These are all very recent developments. Today userspace can safely assume
that either everything would be up and running, or nothing at all.

> It is not feasible to prevent the entire system from working if a single
> component is at fault --- this is really any component such as a lens
> controller.

All I am saying is that there should be a way to indicate that you accept
that parts are faulty, and that you (i.e. userspace) are able to detect
and handle that.

You can't just change the current behavior and expect existing applications
to work. E.g. says a sensor failed. Today the application might detect that
the video node didn't come up, so something is seriously wrong with the hardware
and it shows a message on the display. If this would change and the video node
*would* come up, even though there is no sensor the behavior of the application
would almost certainly change unexpectedly.

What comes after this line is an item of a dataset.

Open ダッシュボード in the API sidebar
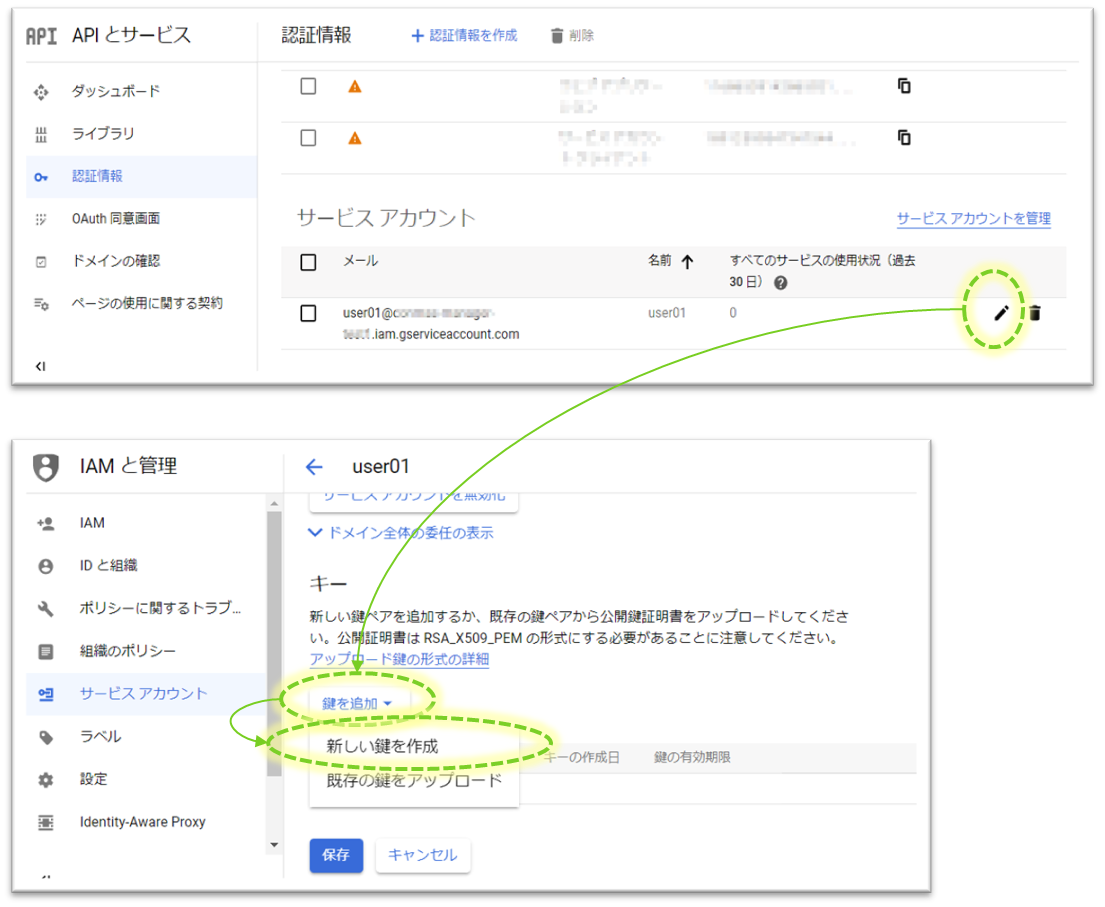 click(x=115, y=91)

How to select which behavior you want isn't easy. The only thing I can come up
with is a module option. Not very elegant, unfortunately. But it doesn't
belong in the DT, and when userspace gets involved it is already too late.

Regards,

	Hans
Sakari Ailus July 20, 2017, 7:23 p.m. UTC | #4
Hi Hans,

On Thu, Jul 20, 2017 at 06:23:38PM +0200, Hans Verkuil wrote:
> On 20/07/17 18:09, Sakari Ailus wrote:
> > Hi Hans,
> > 
> > On Wed, Jul 19, 2017 at 01:24:54PM +0200, Hans Verkuil wrote:
> >> On 18/07/17 21:03, Sakari Ailus wrote:
> >>> The async notifier supports three callbacks to the notifier: bound, unbound
> >>> and complete. The complete callback has been traditionally used for
> >>> creating the sub-device nodes.
> >>>
> >>> This approach has an inherent weakness: if registration of a single
> >>> sub-device fails for whatever reason, it renders the entire media device
> >>> unusable even if only that piece of hardware is not working. This is a
> >>> problem in particular in systems with multiple independent image pipelines
> >>> on a single device. We have had such devices (e.g. omap3isp) supported for
> >>> a number of years and the problem is growing more pressing as time passes
> >>> so there is an incentive to resolve this.
> >>
> >> I don't think this is a good reason. If one of the subdevices fail, then your
> >> hardware is messed up and there is no point in continuing.
> > 
> > That's entirely untrue in general case.
> > 
> > If you have e.g. a mobile phone with a single camera, yes, you're right.
> > But most mobile phones have two cameras these days. Embedded systems may
> > have many, think of automotive use cases: you could have five or ten
> > cameras there.
> 
> These are all very recent developments. Today userspace can safely assume
> that either everything would be up and running, or nothing at all.
> 
> > It is not feasible to prevent the entire system from working if a single
> > component is at fault --- this is really any component such as a lens
> > controller.
> 
> All I am saying is that there should be a way to indicate that you accept
> that parts are faulty, and that you (i.e. userspace) are able to detect
> and handle that.
> 
> You can't just change the current behavior and expect existing applications
> to work. E.g. says a sensor failed. Today the application might detect that
> the video node didn't come up, so something is seriously wrong with the hardware
> and it shows a message on the display. If this would change and the video node
> *would* come up, even though there is no sensor the behavior of the application
> would almost certainly change unexpectedly.
> 
> How to select which behavior you want isn't easy. The only thing I can come up
> with is a module option. Not very elegant, unfortunately. But it doesn't
> belong in the DT, and when userspace gets involved it is already too late.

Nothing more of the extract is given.